Yes, the Port Authority is the licensing entity. But we’re doing the work – and none of the parties or public relations they’re running now can erase a record of neglect.

We give the Port Authority extraordinary concessions – in return, we should get extraordinary growth. Instead, Grand Bahama’s economy has lagged behind other islands.

The Port Authority collects your license fees. But they long ago stopped earning them.

I cannot explain why the current shareholders are not more productive partners for Grand Bahama.

It was not always thus. I know many remember Sir Jack Hayward and Edward St. George with respect and affection. 

Public-private partnerships can yield great benefits, benefits that otherwise would not be possible, when the partners are the right ones, when the arrangement suits the times, and when the government is not afraid to stand on the side of the people.

Like Sir Lynden, I am both a patriot and a pragmatist.

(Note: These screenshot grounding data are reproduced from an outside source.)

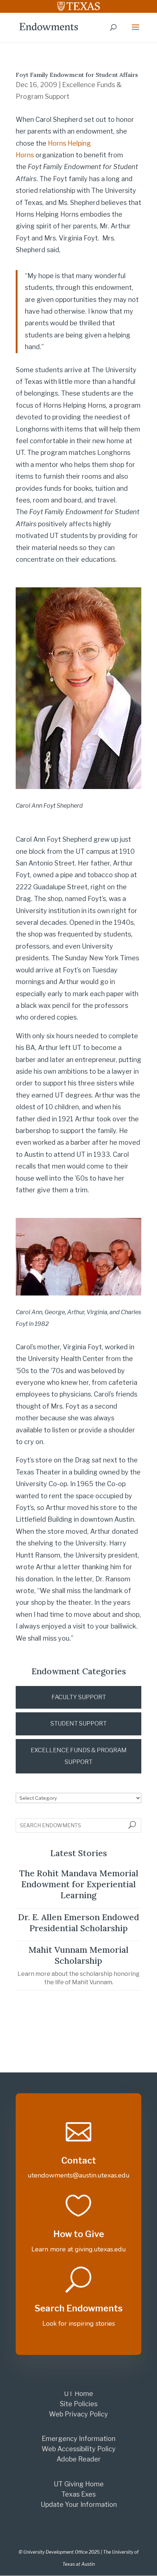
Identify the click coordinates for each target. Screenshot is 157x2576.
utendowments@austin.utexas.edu (79, 2175)
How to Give (78, 2234)
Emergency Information (78, 2438)
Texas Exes (78, 2494)
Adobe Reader (79, 2459)
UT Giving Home (79, 2484)
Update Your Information (79, 2504)
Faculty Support (78, 1697)
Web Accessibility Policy (79, 2449)
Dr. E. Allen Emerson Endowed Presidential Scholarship (78, 1922)
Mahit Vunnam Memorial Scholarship (78, 1955)
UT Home (78, 2393)
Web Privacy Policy (78, 2414)
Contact (78, 2160)
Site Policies (78, 2404)
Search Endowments (78, 2308)
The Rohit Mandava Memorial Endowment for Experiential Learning (78, 1884)
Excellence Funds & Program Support (79, 1756)
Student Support (78, 1723)
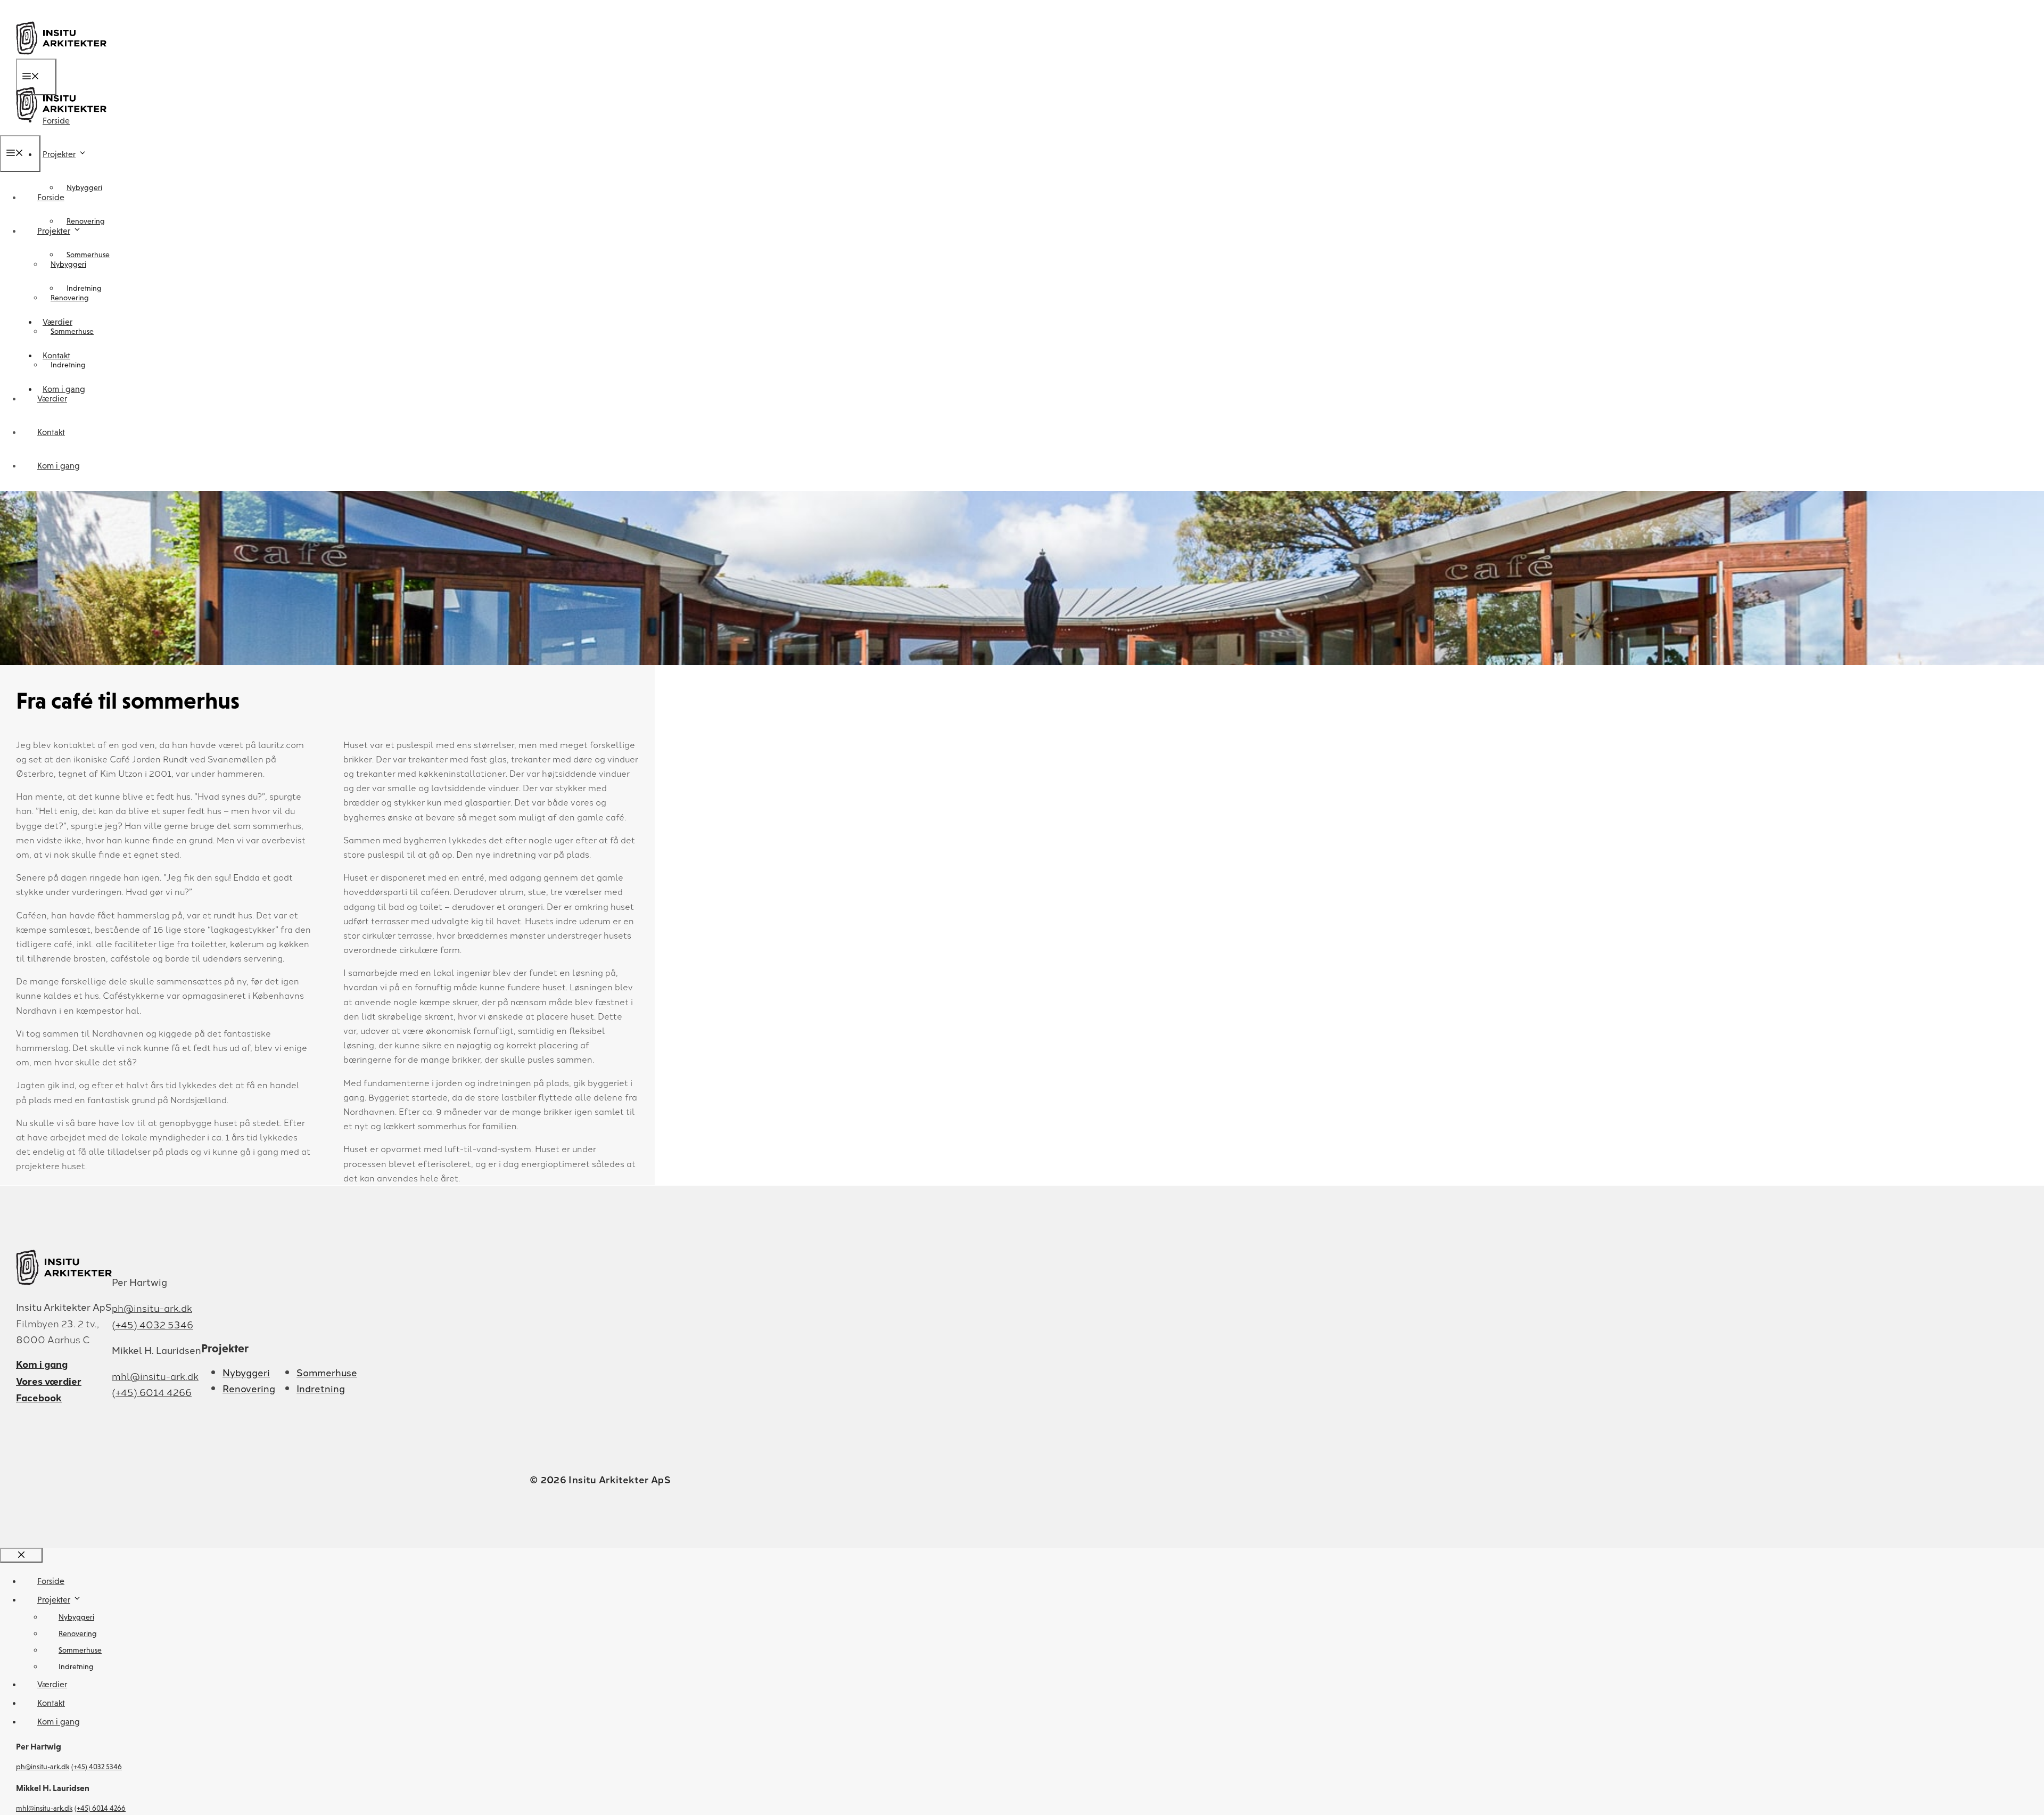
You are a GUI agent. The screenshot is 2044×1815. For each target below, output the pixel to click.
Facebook (39, 1397)
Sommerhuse (72, 331)
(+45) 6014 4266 (152, 1392)
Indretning (68, 364)
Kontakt (51, 432)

The Bahamas has been battered by four Category 4 and 5 storms in under a decade – no one knows that better than you do. Those storms cost us billions – and the debt we had to incur to rebuild and recover is expensive, with interest rates that reflect our growing climate risk. We are paying for the hurricanes of the past and the hurricanes of the future. 

We lost a lot of ground with the pandemic. The global inflation crisis hit our import-dependent islands hard. This vulnerability to external shocks means that the government does not always have the resources to match our ambitions for the country.

That’s why we work hard to promote The Bahamas, and to find world-class partners for the next stages of our development.

Imagine what Grand Bahama could be if the licensees and the government had the right partner.

You know what we have now, that the licensees of the 60’s and 70’s did not? 

Several generations of educated Bahamians, who are now contributing their talents and expertise to enterprises and endeavors abroad, but who would gladly live and work here, if they believed in the opportunities – if they believed they could build a safe and secure future here.

 I remember when Freeport was called the Magic City. It wasn’t just the investments that made it thrive—it was the energy and ambition of young Bahamians who believed they could create something spectacular. That spirit hasn’t vanished; it’s just been stifled. It’s time to unleash it once more.

Every era brings new challenges and new possibilities, and when old arrangements do not serve – it is not just our right but our obligation to ask – how can the people be better served? How can we close the gap between potential and reality?

That brings me to all of you in this room.

You are critical to the way forward.

Let me be clear: we will never take steps that water down any of the rights or privileges or benefits you enjoy now.

I have an open door, and an open mind, about what comes next.

The only thing I’m not open to is the status quo.

I started by saying I saw a great many old friends here.

I hope soon to count many of you as new ones, as we work together to build a better way forward.

You deserve flourishing, thriving communities.

You deserve an inclusive economy that generates opportunity, dignity, and security. 

Let’s restore the magic. Let’s break the chains that have held back Grand Bahama for too long. Let’s build a city that finally, truly works for every one of you.